Rassurez-vous, je me tairai ensuite pour l’éternité et la lecture de ces quelques lignes ne vous empêchera pas longtemps de vaquer à vos terrestres occupations. Si je me permets d’abuser ainsi une dernière fois du temps précieux où vous êtes encore en vie, voyez-vous, c’est qu’il m’est venu un regret, là où je suis pour toujours, et que je ne peux demeurer pour l’éternité à le porter seul. N’y voyez surtout aucune incitation, aucune exhortation : il me faut simplement me délester.
Avant toute chose, je veux que vous sachiez qu’un regret post-mortem est impossible à décrire : infiniment plus douloureux, plus profond, plus lourd à porter que n’importe quel regret éprouvé lorsqu’on est en vie, quel qu’il soit et quelles que soient les conditions où vous l’éprouvez. J’ai déjà enduré un temps infini les affres indicibles dans lesquelles ce regret éclos dans les limbes m’a porté. Alors je vous en prie, soyez indulgent avec moi si ces mots ultimes adressés aux vivants vous apparaissent maladroits, étranges, dérisoires ou vains. Si je n’étais déjà pas un écrivain de mon vivant, je ne crois pas que la mort ait changé quoi que ce soit sur ce point. Néanmoins, je prétends faire mon possible, une dernière fois, afin d’être lu par vous de la manière la moins désagréable que je puisse. Si la mort ne rend pas omniscient (n’attendez pas de moi que je vous révèle ici quoi que ce soit au niveau des faits), elle rend l’âme capable de la plus haute des considérations pour ses anciens co-locataires. Je ne parlerai pas ici d’amour, ce n’est ni le lieu ni le moment, mais sachez que j’ai pour vous bien des égards.

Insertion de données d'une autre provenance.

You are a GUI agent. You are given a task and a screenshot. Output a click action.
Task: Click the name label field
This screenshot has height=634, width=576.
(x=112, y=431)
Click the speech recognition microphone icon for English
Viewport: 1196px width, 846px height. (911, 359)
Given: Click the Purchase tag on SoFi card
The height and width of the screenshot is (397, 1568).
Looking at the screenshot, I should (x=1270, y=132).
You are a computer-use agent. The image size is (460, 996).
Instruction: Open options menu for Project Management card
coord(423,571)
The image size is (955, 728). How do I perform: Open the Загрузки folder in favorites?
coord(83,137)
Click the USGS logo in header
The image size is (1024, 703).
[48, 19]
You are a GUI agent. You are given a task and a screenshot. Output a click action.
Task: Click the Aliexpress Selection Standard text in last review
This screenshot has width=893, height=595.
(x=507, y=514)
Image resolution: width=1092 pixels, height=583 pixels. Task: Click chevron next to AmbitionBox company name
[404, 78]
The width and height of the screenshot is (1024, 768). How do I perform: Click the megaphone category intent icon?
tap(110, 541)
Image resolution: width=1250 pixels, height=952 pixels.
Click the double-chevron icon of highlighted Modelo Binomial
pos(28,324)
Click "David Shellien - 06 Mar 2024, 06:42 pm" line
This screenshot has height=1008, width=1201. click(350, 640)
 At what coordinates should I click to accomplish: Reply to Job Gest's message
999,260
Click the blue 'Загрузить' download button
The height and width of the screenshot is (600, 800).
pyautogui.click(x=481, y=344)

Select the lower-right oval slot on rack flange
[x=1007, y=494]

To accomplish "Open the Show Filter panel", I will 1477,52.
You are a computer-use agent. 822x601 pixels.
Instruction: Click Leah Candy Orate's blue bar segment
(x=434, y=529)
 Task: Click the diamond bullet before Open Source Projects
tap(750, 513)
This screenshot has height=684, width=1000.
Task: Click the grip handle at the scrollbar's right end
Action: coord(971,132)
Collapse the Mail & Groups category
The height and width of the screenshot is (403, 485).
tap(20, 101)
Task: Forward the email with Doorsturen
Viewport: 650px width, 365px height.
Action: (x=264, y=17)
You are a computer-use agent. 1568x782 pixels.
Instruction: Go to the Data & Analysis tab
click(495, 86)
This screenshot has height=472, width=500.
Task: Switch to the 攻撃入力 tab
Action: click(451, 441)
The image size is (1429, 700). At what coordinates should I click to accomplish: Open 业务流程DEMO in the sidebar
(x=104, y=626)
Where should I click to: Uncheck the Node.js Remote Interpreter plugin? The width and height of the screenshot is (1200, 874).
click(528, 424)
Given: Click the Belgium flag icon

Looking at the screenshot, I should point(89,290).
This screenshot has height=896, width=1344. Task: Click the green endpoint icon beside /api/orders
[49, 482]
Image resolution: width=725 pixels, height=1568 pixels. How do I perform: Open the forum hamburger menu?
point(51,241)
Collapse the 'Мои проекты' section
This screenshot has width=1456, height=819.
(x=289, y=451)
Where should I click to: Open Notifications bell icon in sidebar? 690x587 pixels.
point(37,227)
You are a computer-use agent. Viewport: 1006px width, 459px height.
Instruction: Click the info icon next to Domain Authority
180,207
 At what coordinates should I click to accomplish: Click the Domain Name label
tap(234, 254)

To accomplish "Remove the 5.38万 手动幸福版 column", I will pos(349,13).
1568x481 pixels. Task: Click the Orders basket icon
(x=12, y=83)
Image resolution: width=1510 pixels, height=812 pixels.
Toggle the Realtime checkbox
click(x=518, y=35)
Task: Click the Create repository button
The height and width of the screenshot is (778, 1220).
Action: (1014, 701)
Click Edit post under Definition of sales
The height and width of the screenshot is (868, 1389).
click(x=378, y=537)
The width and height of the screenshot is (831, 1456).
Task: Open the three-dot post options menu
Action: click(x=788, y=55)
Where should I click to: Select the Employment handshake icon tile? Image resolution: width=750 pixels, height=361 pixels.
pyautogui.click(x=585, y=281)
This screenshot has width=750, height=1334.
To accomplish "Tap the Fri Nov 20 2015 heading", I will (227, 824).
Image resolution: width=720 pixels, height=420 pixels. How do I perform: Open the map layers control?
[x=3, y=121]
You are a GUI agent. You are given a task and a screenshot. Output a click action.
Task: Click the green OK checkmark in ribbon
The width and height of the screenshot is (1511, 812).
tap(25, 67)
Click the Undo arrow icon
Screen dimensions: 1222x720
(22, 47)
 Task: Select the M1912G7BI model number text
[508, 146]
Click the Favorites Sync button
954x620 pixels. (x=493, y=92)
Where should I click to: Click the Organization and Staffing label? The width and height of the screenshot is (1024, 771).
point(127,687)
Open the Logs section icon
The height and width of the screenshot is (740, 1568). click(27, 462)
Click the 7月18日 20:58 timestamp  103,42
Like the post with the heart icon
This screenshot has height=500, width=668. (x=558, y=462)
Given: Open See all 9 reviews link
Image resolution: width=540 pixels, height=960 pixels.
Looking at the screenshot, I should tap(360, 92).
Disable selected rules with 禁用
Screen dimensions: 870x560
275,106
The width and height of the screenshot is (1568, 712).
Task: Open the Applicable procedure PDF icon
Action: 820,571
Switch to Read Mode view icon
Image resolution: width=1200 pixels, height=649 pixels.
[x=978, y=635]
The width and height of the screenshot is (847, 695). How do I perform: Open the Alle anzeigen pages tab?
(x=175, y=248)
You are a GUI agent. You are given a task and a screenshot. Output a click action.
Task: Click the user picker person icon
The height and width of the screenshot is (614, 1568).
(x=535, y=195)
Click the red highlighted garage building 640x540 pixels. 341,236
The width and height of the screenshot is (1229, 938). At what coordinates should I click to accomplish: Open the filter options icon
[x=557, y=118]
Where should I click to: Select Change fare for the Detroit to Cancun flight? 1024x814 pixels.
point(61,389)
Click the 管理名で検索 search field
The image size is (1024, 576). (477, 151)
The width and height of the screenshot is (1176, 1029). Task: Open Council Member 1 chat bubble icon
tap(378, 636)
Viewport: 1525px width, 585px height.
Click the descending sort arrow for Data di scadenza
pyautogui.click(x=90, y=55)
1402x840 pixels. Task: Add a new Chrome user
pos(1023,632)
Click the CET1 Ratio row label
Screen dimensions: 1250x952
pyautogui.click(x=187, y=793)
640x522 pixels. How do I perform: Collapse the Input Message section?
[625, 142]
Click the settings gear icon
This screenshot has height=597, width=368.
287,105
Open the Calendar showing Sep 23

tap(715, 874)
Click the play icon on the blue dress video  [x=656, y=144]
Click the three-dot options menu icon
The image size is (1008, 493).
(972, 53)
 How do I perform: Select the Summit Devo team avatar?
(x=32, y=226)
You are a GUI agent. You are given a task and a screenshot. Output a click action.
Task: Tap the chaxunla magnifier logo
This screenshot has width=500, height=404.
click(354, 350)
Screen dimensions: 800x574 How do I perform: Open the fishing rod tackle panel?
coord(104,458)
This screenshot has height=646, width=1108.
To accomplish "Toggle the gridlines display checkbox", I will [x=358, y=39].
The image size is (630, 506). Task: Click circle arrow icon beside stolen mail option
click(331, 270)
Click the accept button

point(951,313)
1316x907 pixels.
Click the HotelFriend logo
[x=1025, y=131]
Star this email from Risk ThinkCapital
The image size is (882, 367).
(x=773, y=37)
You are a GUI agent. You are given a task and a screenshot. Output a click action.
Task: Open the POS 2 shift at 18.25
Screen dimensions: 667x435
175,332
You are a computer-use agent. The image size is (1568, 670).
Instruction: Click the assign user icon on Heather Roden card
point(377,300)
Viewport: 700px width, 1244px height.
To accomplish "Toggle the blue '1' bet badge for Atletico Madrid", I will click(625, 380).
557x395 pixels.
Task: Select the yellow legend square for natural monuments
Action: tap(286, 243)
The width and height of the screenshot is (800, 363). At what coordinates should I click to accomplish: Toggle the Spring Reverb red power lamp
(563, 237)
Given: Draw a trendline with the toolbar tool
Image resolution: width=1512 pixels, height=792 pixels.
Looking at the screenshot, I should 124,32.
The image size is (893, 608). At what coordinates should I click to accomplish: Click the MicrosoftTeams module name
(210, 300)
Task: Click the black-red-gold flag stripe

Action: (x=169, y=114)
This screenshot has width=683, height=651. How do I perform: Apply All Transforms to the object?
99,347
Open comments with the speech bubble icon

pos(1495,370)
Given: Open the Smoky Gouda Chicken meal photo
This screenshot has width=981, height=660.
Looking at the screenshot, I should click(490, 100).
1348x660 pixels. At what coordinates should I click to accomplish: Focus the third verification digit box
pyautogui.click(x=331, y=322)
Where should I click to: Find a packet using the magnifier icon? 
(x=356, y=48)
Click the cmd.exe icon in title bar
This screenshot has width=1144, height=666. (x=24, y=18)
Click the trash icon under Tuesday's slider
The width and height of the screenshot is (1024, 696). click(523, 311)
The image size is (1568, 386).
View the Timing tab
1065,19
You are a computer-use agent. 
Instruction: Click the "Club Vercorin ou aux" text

Si vous êtes toujours à me lire en ce point des préliminaires, c’est que la Mauvaise Nouvelle ne vous fait pas peur et que vous êtes bien du nombre de mes amis ! Toutefois, si le hasard avait porté à la curiosité de me lire des lecteurs moins familiers, je les prie à présent de ne point céder aux habitudes de lecture et de jugement que cette étrange post-modernité a pu leur inculquer à leur insu. Toi qui entres ici, abandonne toute œillère idéologique, toute velléité de mettre en case. Vise l’époké. Oui, je sais, rien ne t’y aide moins que le temps où tu es né mais tu peux me croire sur parole : il n’y a pas plus imperméable à l’idéologie qu’un mort.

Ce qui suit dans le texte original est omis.